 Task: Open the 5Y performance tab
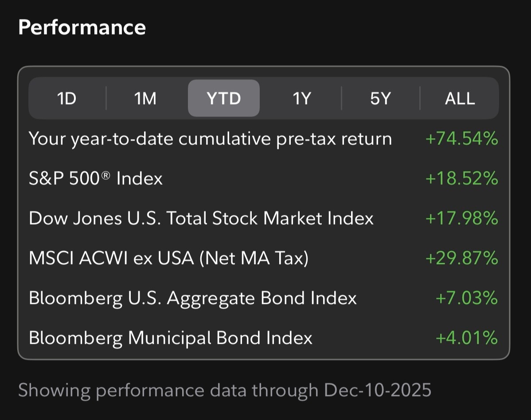(x=380, y=98)
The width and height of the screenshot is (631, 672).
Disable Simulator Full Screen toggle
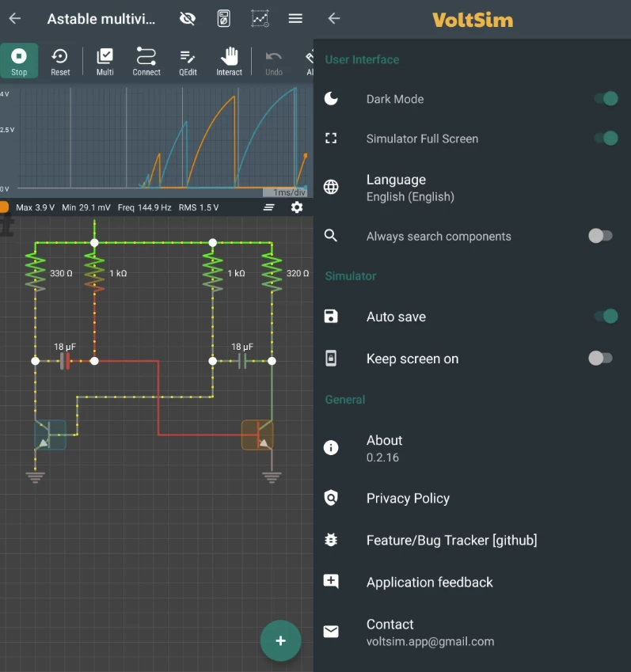point(605,139)
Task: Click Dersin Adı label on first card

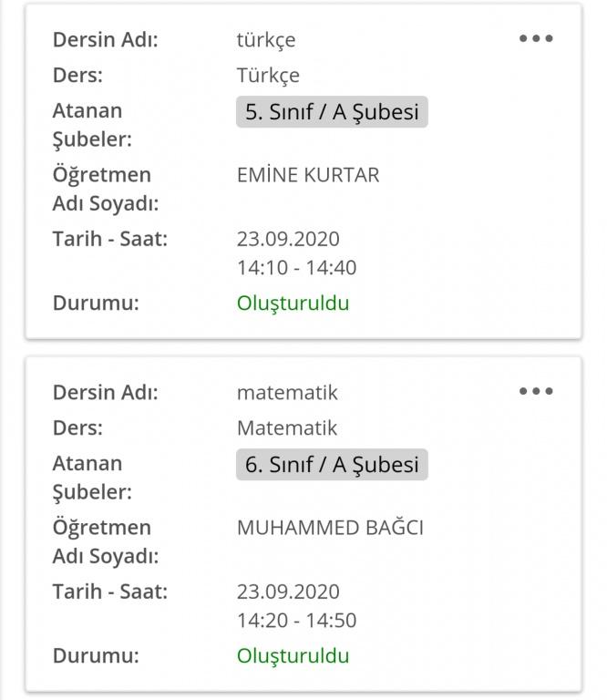Action: 105,40
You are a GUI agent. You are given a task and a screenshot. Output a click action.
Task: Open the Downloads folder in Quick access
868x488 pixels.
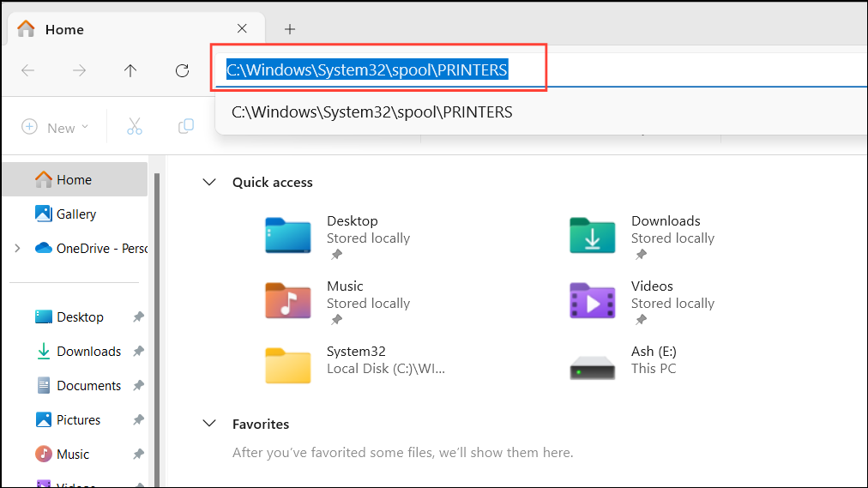(x=593, y=234)
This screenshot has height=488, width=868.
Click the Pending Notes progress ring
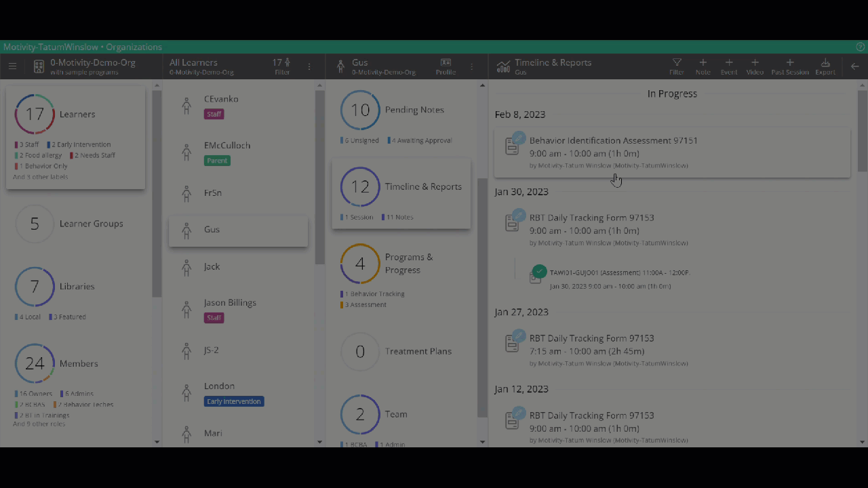(360, 110)
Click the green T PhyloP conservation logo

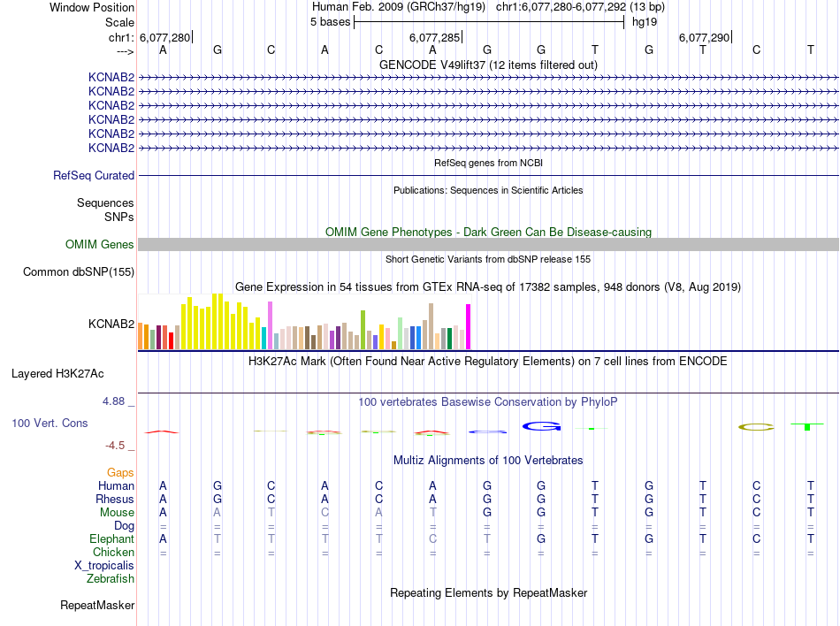[806, 426]
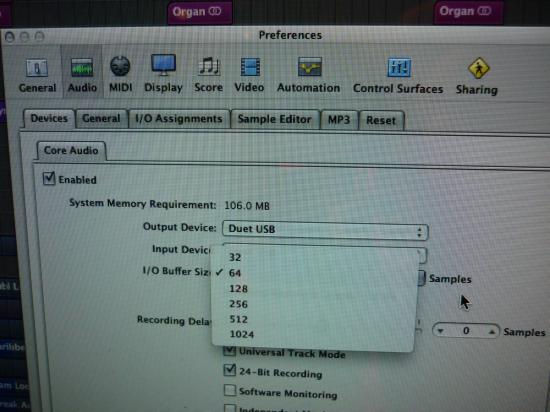
Task: Select the Audio preferences icon
Action: tap(82, 75)
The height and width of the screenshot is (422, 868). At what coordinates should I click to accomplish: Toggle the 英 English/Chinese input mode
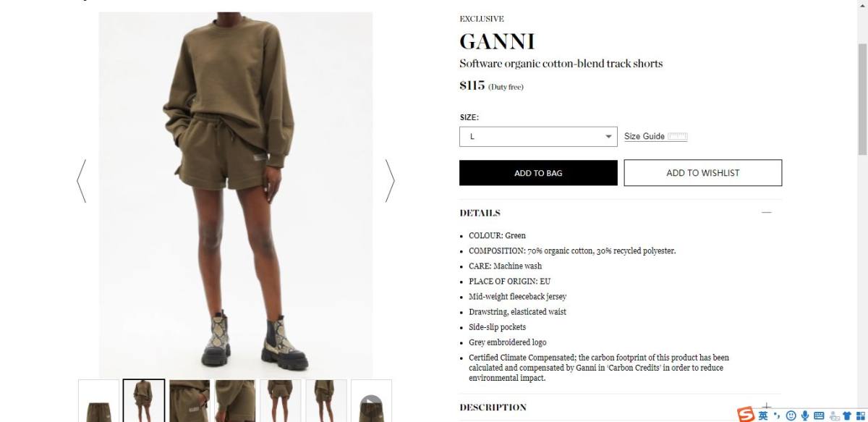[763, 415]
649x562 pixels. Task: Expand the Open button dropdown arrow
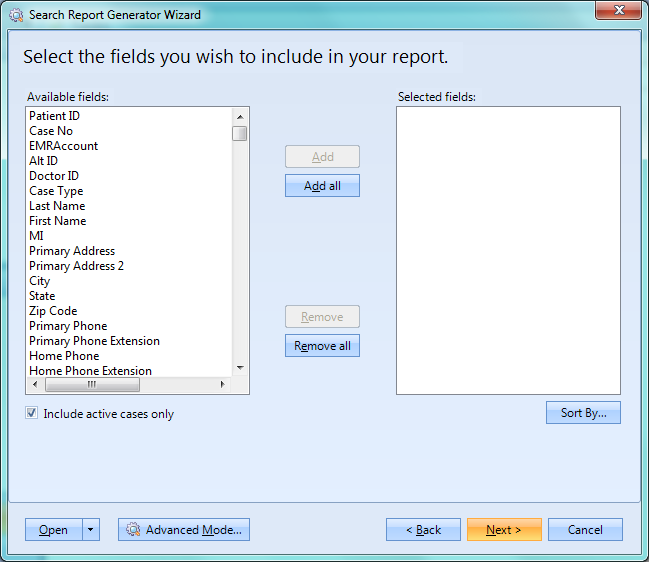pyautogui.click(x=91, y=530)
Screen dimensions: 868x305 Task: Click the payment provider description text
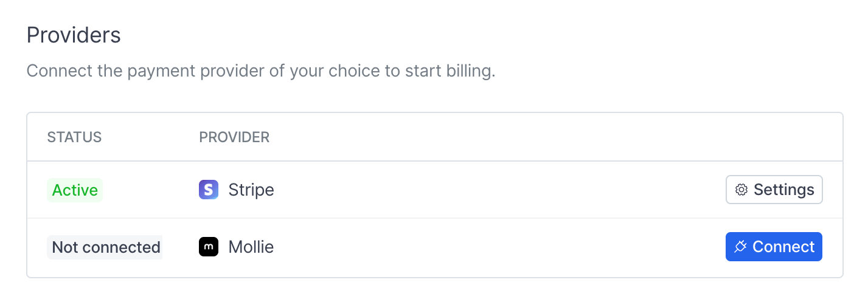(261, 71)
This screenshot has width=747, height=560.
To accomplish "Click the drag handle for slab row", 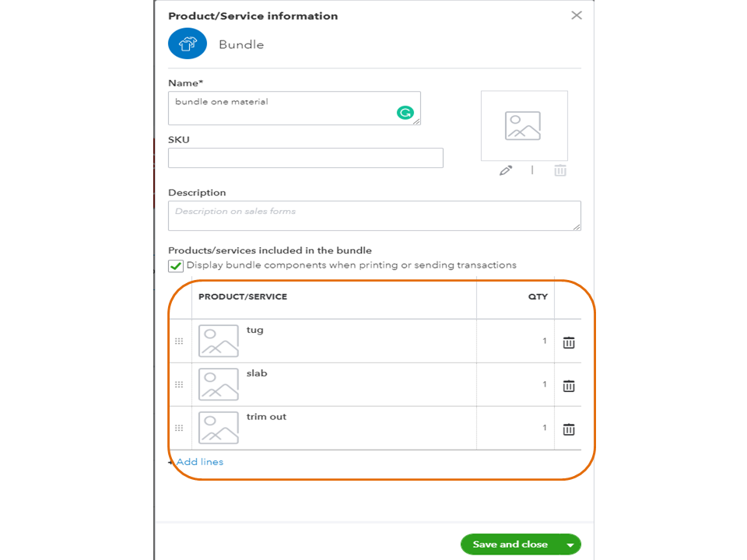I will coord(179,385).
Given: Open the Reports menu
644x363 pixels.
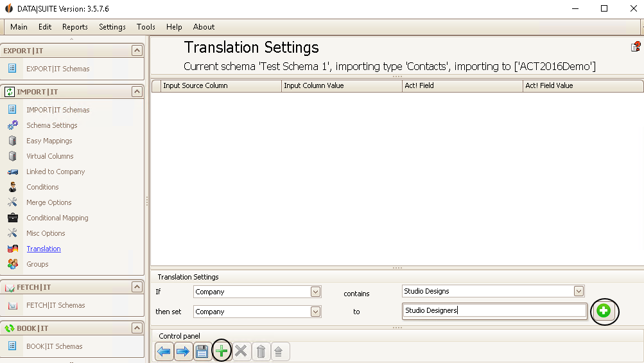Looking at the screenshot, I should [x=74, y=27].
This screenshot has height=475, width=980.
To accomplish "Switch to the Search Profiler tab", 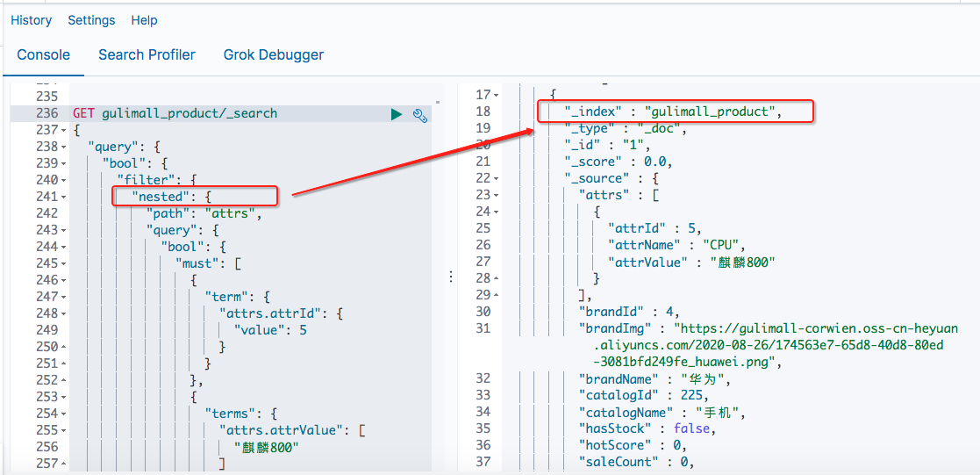I will click(147, 54).
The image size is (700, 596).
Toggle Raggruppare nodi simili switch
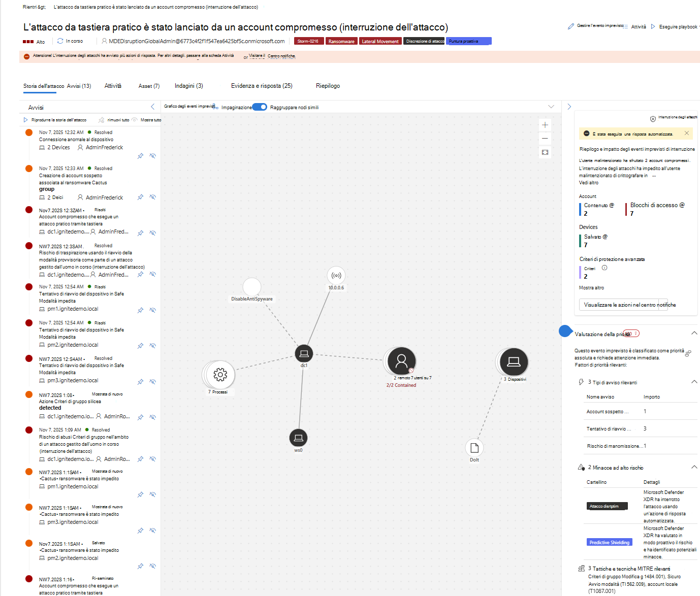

Your goal: Only the lines from the one containing "The image size is (700, 596)." through the last line of the records above should be repeated, exactly and without pictures.

Solution for this problem:
The image size is (700, 596).
Toggle Raggruppare nodi simili switch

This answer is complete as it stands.